Check the Radar Screen
“A word fitly spoken is like apples of gold in a setting of silver” (Proverbs 25:11).
I am not a good patient and tend to think that most medical rules apply to everyone else in my life – but not to me. After all, I am a woman and I am a Southerland. According to my husband, it doesn’t get much tougher than that. Several years ago, I was slammed with a high fever and blinding headache that sent me to bed for days, something highly unusual for me. I called my doctor. When he heard my symptoms, he told me to come in immediately and even though his waiting room was full, he would make room for me in his already crowded schedule. His urgency was not encouraging.
The minute I walked in his office, the receptionist waved me back to the patient area where a nurse promptly escorted me to an examination room, hurriedly recorded my symptoms, took my temperature, glanced briefly at my throat and quickly left the room. Minutes later, the doctor and a nurse walked in and stood on the opposite side of the room, almost smiling at me. At this point, I realized that whatever I had was evidently highly contagious and probably fatal. I felt so awful that the latter was definitely appealing.

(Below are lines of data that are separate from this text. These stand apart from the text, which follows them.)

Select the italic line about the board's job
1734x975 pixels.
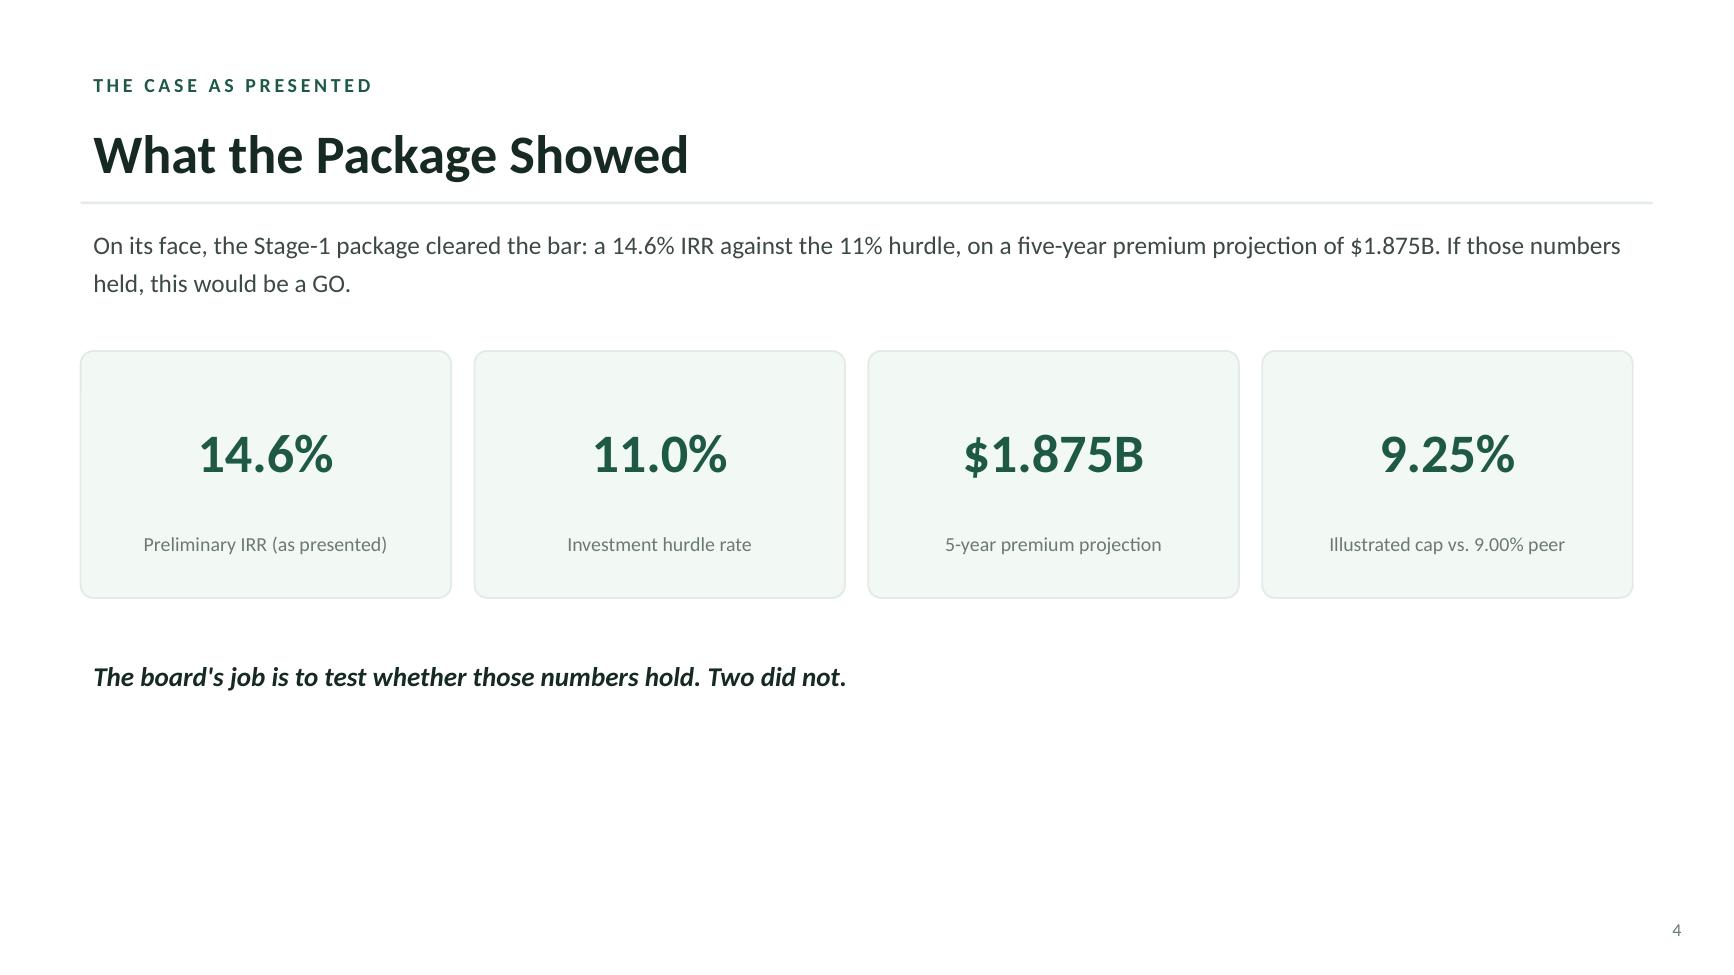point(470,678)
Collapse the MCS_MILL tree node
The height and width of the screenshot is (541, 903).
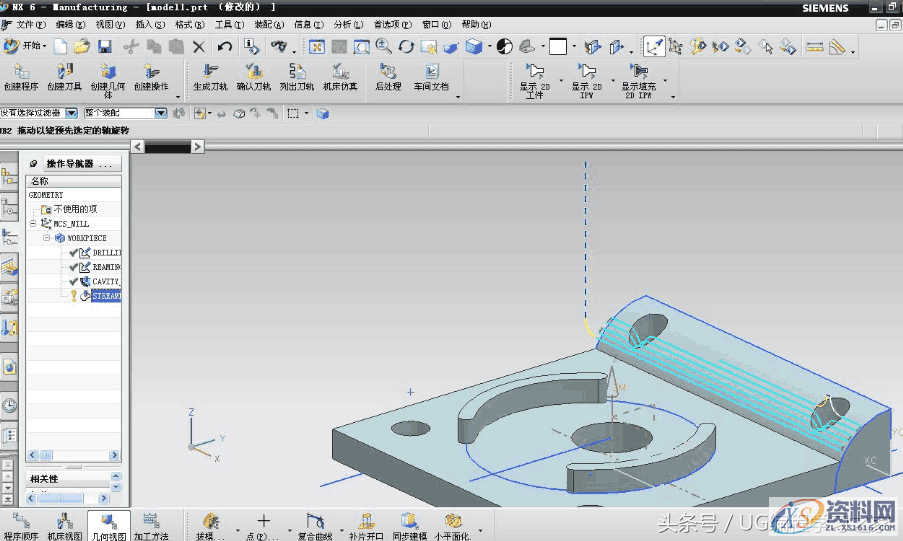tap(34, 224)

“Mary, I am almost certain you have viral meningitis,” the doctor said. Seeing the blank look on my face, he explained, “Your abnormally high fever of 104 and severe headache are classic symptoms of meningitis, but we need to run some tests to verify my suspicions. Oh, and by the way, how long have you had the solid white coating on your tongue?” I was stunned. What coating? Why is the color of my tongue even important in determining my illness? The doctor continued, “The health of the tongue is a very strong indicator of the health of the entire body.”
The same is true when it comes to the words we speak. “The mouth speaks the things that are in the heart. Good people have good things in their hearts, and so they say good things. But evil people have evil in their hearts, so they say evil things” (Matthew 12:34-35, NCV). If my words are boastful, my heart is insecure. If my words are filthy, my heart is impure and if my words are critical, my heart is filled with pride and anger. In other words, the problem is not really my mouth, it’s my heart. The words I speak reflect the true condition of my heart.
Careless words can cause such grief. Unless strained through discipline and holiness, words can convey false perspectives and untruths. However, the right word, spoken at the right time and in the right way can bring order in the midst of confusion and light on a very dark path. I believe God gives us spiritual “radar” so we can assess a situation and speak the right word for that circumstance. We just need to check the “radar screen” before we speak.